── Data under study

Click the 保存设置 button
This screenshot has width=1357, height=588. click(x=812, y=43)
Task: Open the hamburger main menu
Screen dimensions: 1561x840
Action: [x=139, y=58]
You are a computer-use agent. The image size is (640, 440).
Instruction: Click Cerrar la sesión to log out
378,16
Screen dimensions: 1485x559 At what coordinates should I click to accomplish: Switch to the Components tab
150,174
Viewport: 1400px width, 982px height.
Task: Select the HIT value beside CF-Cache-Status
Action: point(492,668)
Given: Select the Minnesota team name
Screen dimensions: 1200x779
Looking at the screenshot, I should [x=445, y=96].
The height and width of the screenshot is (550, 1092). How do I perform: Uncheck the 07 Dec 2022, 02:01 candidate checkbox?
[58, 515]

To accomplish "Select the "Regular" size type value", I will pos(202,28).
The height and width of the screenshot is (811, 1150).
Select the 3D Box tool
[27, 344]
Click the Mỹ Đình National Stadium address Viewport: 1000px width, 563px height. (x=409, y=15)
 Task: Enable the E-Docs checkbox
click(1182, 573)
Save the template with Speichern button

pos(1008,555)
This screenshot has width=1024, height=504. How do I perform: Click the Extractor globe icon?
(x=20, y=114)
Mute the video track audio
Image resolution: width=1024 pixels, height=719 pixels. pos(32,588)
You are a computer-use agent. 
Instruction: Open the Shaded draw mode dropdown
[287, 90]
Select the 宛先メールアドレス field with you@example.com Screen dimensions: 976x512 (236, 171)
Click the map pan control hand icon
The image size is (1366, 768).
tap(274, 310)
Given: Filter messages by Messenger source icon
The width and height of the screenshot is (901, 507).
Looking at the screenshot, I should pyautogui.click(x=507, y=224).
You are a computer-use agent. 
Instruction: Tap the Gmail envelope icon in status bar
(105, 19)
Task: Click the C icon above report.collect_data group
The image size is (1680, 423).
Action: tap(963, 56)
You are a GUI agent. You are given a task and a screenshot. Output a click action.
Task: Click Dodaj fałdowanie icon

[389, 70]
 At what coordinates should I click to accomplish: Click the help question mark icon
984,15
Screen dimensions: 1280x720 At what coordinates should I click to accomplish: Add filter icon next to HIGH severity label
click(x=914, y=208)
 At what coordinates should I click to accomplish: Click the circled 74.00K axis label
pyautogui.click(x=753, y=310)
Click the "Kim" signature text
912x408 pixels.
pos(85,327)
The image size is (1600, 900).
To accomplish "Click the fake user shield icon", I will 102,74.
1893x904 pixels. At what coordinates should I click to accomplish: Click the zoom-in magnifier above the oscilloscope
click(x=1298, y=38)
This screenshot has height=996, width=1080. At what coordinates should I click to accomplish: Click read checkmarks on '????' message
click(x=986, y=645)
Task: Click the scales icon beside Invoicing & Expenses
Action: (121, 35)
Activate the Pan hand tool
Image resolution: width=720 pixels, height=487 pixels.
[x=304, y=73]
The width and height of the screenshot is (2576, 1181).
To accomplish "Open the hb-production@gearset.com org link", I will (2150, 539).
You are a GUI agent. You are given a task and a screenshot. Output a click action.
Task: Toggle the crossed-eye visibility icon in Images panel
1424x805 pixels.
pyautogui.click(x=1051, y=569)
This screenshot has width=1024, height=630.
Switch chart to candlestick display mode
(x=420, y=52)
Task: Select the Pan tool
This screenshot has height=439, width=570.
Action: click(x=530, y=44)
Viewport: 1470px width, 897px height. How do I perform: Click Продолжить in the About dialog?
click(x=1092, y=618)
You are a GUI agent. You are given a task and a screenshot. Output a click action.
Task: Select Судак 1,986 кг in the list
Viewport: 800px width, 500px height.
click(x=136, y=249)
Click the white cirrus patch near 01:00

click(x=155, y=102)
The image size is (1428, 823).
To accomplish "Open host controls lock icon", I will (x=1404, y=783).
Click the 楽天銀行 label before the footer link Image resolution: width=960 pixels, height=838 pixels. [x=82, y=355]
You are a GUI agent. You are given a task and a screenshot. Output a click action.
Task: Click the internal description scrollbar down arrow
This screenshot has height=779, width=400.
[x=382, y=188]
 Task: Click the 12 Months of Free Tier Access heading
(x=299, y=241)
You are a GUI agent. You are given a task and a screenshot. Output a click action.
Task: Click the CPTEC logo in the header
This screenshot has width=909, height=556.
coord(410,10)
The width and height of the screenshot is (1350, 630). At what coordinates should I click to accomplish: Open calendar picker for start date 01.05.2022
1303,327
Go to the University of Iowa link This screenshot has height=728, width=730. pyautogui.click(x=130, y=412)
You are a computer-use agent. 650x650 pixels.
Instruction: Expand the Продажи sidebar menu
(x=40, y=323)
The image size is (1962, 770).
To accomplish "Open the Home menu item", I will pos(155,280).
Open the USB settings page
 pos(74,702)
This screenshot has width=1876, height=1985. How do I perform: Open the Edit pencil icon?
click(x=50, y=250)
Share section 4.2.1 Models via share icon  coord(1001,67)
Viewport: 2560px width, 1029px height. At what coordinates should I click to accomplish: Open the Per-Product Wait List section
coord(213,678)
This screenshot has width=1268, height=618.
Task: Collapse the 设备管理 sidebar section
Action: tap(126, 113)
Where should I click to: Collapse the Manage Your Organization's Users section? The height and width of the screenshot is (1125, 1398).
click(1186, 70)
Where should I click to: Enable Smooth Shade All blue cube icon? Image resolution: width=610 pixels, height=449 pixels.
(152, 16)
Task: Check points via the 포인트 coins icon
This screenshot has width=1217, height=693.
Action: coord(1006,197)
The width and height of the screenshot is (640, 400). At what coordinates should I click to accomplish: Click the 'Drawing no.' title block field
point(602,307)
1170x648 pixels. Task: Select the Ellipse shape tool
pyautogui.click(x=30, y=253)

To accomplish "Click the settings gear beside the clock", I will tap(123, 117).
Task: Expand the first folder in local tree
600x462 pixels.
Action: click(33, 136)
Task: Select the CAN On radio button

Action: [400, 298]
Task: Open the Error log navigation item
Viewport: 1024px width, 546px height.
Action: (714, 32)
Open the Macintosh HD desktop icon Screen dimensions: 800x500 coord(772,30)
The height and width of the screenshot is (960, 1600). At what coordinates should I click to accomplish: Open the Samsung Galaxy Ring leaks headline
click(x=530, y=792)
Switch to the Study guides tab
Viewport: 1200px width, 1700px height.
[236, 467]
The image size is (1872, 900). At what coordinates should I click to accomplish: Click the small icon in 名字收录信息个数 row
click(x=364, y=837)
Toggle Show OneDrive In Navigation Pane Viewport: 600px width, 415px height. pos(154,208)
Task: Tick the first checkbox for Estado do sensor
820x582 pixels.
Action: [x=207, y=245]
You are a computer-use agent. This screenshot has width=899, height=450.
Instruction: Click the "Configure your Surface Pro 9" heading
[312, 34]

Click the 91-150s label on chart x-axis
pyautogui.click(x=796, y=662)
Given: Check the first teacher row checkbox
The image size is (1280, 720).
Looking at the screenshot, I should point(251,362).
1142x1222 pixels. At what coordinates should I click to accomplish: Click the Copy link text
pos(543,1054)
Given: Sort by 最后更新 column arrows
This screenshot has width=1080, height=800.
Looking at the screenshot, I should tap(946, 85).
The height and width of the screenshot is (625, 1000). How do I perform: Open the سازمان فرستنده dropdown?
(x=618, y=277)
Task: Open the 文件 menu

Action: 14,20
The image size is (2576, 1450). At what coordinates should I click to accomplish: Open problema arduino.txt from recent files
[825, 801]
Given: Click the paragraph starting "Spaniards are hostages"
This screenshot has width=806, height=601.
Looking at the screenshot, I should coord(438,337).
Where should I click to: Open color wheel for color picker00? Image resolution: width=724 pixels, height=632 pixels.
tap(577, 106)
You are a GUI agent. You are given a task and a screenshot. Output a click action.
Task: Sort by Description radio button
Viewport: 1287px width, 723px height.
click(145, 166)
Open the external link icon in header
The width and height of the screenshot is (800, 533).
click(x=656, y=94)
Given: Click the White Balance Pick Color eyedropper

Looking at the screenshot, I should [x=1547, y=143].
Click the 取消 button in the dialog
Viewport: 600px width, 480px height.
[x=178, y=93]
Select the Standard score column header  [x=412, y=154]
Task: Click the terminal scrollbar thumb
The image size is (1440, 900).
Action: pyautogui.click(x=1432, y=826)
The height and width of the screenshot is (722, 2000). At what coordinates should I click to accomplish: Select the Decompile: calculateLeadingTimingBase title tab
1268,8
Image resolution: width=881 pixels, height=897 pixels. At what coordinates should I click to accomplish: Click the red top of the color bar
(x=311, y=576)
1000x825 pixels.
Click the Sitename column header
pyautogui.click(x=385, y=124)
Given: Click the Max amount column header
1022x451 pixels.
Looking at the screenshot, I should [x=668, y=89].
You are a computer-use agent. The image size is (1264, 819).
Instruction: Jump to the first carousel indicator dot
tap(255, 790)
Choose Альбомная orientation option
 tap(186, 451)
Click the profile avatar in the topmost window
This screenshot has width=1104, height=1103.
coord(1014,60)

────

→ **About this task**: Across the material above, how many lines have the word "Sort" in them? Answer with a bare number.

→ **Output of the exercise**: 2